Jay Staley, a senior policy analyst with the American Civil Liberties Union, a leading civil liberties group in the U.S., said his organization doesn’t see the ShotSpotter system as an “active threat” to privacy.
“The architecture of this system reduces the concerns,” Staley said to AL.com. “The microphones tend to be up higher and record short loops and only sends recordings off the censors when there is a pop or a bang.”
But he said in general that any system which “puts microphones in public places is a very serious privacy concern.” He said his concerns are more with the precedent the system sets for future technology that could lead to abuse.
He added, “It’s something to be vigilant about and would you want them right outside your house? I don’t think most people would.”
Reynolds said he believes the laws protecting privacy are “way behind the curve” of technology that has evolved over the years.
He said one of the concerns he has had with the gunshot detection system is with further erosions of the Fourth Amendment, which protects people against unreasonable searches and seizures.
“The law is not always so clear on this,” Reynolds said. “The expectations of privacy in the 1950s versus the same citizen expectation of privacy today are quite different. That has eroded away the Fourth Amendment so much so that if we stay on this course and we don’t make clear lines on what the expectation of privacy is, then it will be whittled down to where the Fourth Amendment is ineffective.”
Cappello said city officials will have to be mindful of those issues and others.
He said as with other cities, the track record is that once the cameras are installed, they are likely to stay up.
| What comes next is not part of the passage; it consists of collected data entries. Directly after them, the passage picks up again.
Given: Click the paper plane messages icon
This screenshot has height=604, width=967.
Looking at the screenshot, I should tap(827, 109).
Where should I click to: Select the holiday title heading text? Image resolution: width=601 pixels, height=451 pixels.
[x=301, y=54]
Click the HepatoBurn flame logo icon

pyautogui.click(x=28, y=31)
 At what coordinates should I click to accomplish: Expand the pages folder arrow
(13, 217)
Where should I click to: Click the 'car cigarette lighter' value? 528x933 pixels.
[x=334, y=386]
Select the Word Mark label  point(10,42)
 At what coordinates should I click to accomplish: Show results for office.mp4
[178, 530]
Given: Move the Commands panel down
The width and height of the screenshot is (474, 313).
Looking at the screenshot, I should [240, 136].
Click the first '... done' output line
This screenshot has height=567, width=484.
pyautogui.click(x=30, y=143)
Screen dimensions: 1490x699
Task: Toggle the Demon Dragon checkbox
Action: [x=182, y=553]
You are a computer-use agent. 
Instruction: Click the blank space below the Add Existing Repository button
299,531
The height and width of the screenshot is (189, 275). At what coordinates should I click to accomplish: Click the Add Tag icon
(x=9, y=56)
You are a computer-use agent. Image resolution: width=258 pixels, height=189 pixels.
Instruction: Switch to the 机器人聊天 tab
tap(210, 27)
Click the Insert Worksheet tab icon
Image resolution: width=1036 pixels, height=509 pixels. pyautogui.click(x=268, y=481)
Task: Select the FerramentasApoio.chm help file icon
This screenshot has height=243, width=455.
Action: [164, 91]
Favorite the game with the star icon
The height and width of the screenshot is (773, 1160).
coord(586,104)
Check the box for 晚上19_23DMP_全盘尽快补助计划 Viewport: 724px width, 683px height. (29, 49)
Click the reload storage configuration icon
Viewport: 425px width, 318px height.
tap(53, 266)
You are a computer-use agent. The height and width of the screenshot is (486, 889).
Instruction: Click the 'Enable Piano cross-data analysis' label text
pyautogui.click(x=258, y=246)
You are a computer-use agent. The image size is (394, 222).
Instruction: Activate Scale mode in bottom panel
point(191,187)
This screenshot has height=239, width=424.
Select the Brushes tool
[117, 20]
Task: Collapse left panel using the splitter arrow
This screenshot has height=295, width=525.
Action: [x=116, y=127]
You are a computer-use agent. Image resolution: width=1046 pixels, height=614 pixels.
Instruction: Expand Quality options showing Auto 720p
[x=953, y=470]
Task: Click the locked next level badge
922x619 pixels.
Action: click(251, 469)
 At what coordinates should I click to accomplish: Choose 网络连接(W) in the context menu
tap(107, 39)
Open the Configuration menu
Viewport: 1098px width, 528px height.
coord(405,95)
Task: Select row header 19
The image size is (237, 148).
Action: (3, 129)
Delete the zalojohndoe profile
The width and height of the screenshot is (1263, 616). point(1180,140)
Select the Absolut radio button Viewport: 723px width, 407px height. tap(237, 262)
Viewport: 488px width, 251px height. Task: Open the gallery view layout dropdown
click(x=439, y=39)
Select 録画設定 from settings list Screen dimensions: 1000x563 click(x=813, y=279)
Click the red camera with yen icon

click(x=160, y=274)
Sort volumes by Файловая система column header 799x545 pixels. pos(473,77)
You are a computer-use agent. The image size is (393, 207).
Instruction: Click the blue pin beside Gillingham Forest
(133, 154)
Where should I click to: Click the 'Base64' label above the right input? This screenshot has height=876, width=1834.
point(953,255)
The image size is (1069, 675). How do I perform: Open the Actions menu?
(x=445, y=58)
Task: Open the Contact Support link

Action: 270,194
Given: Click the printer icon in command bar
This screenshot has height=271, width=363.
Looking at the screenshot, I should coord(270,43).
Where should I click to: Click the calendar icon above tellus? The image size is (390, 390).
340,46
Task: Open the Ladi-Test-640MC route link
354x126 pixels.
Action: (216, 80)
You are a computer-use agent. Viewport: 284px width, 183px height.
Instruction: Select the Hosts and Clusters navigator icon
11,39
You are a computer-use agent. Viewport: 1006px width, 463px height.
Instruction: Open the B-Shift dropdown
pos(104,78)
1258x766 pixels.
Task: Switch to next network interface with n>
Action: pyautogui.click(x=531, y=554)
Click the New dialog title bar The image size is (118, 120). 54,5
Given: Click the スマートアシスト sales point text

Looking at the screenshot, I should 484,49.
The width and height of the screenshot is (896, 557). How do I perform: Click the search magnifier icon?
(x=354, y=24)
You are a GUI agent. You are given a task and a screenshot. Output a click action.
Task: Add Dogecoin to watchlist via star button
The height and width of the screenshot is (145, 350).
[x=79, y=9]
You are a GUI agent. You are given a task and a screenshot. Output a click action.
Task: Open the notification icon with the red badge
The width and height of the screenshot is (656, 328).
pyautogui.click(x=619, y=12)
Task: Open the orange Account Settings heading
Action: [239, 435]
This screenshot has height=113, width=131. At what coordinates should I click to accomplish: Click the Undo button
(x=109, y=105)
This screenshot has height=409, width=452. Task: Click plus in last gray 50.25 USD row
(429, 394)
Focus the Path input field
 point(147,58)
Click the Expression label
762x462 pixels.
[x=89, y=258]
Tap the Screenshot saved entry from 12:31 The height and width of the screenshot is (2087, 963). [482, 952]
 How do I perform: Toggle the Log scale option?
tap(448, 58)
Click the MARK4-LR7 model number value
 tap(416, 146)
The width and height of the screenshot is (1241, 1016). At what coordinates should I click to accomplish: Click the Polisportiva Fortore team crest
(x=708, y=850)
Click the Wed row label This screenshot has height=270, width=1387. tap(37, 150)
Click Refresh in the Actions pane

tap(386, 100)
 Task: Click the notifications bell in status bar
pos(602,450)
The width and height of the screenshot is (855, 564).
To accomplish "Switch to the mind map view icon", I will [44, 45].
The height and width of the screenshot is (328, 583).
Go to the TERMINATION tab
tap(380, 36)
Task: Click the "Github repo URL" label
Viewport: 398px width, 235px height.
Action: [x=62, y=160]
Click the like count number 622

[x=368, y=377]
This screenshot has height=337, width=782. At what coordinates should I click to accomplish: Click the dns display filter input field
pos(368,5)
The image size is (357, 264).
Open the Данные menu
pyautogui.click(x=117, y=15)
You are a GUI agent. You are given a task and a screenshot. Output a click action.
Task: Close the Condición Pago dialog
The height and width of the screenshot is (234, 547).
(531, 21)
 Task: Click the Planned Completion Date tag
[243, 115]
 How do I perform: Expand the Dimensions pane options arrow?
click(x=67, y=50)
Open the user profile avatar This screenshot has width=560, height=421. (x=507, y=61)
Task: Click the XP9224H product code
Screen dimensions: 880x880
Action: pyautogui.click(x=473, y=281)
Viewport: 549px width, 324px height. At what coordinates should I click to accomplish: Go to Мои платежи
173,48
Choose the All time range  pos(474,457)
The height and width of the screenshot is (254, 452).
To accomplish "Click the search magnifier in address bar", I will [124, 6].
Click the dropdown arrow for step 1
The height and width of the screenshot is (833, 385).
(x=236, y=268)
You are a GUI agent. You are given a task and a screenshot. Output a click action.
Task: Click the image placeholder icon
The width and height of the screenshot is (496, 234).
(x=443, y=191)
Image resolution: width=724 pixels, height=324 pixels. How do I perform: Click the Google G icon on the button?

“I have never seen the cameras taken down,” he said. “For whatever reason, these things go up and they don’t become minimized. They can become more controlled. Due to budget constraints, they can go unmanned. But for the most part, when the cameras go up, they stay up and so minimizing use and making sure who has access to it … how it’s used and the guidelines on what we are accomplishing with them is the critical question for legislation moving forward.”